Music, in this case electronic music, is also the main focus of the cycle ‘Beats and Frames’, with the screening, at 8.00pm in Radio City of the second film of the cycle: ‘Irvine Welsh’s Ectasy’. Based on the story by the ‘Trainspotting’ author, it introduces us into the Edinburgh and Amsterdam clubbing scenes, and its plot takes us to the dance floors at the beat of Primal Scream, Orbital or Paul Oakenfold.
At the Centre del Carme, a new Coen Brothers film will be screened, the comedy ‘The Hudsucker Proxy’ (1994), where Tim Robbins portrays a simple, uncharismatic man that is elevated to the summit of big corporations when he invents the ‘hula-hoop’.
At the Edificio Rialto the screening of the different sections of the festival will be taking place.
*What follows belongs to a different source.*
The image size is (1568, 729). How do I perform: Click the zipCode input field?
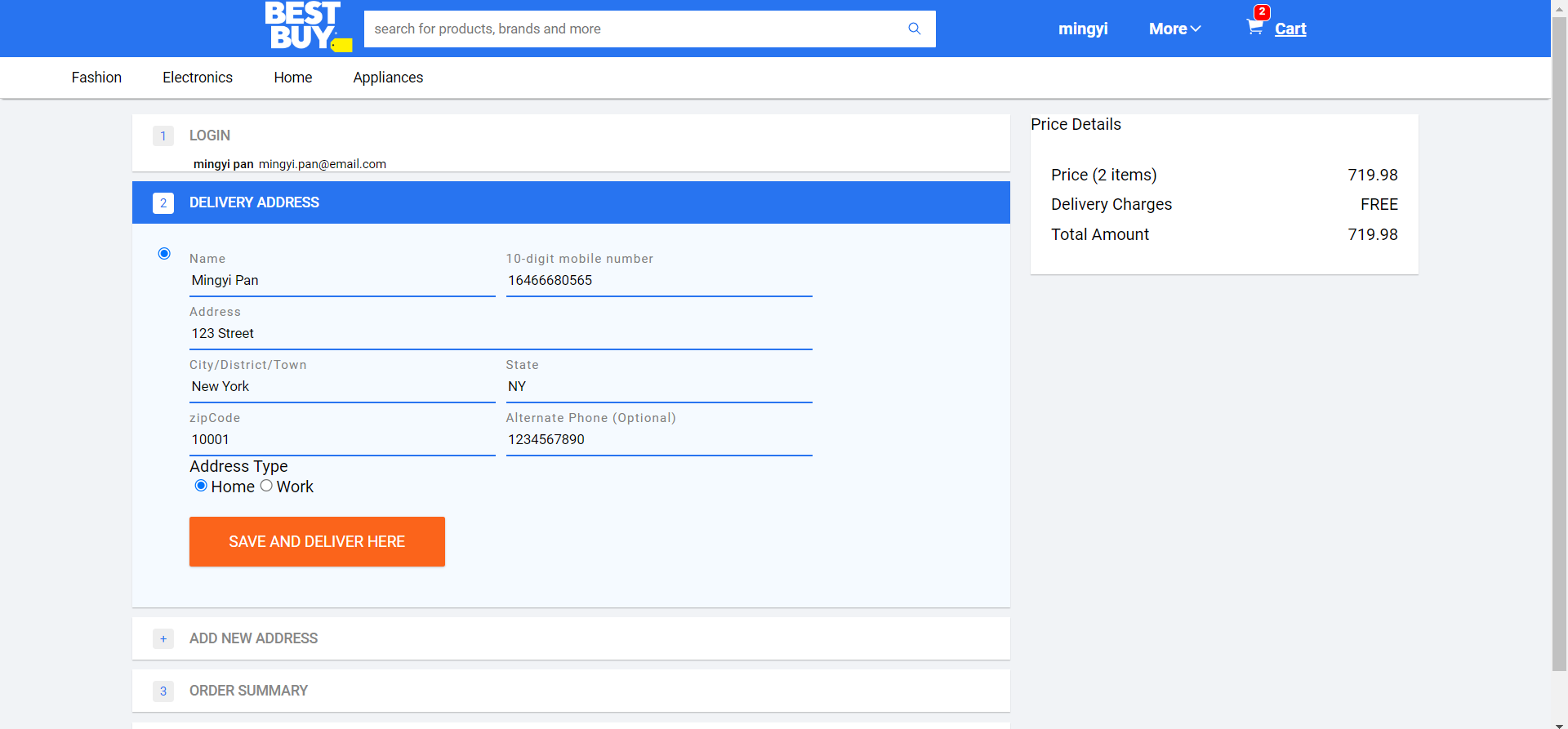click(x=341, y=439)
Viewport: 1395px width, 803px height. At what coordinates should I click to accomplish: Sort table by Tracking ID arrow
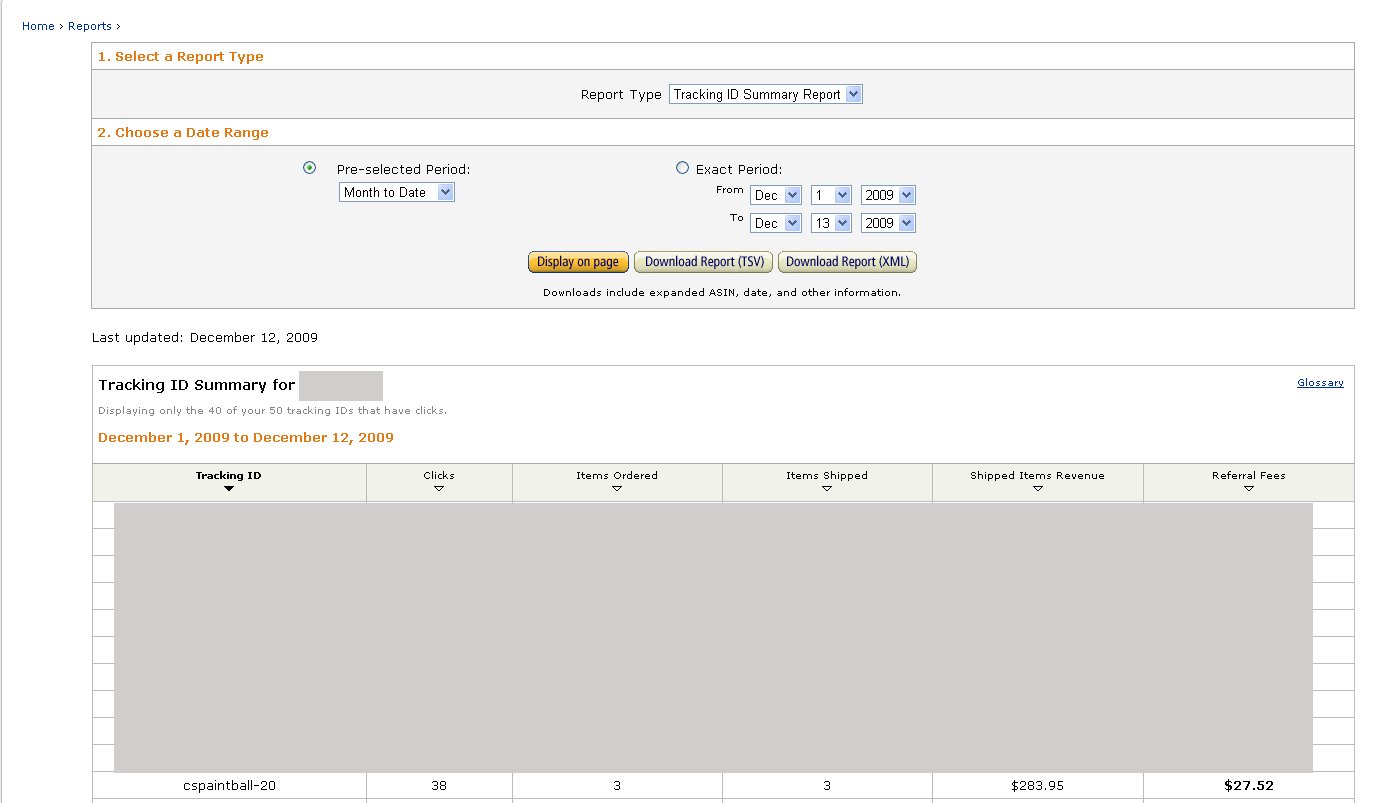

At the Teatro Rialto, three new short film Programs: Program 3 with ‘Kids’, ‘Cocodrilo’, ‘Las fuerzas’, ‘La mugre’, ‘En esas tierras’ and ‘Pauline Asservie’; Program 2, which includes ‘Los que desean’, ‘Reconstruction’, ‘Mudanza contemporánea’, ‘Good intentions’ and ‘Cuzco’; and Program 5 with ‘La mala fe’, ‘Siostry’, ‘Halayla’, ‘Muero por volver’ and ‘Miss Mbulu’.
At the Sala 7 of the same building, two new films of the cycle ‘The Gods of Anime’ will be screened: ‘Patema Inverted’ (Yasuhiro Yoshiura, 2013) and futuristic ‘Akira’ (Katsuhiro Otomo, 1988). Two professional sessions will also take place in the same venue, one to inform about the Media Program and another as an encounter for short film creators. At the Centre Octubre another professional event will take place, the ‘Fòrum Coproducció Vlc 2019’.
Cinema Jove programs, at the Colegio Mayor Rector Peset, the second day of the Young Audiovisual Workshop, aimed to students under 24 years of age, residents in Spain, who belong to educational centers, youth associations or visual workshops.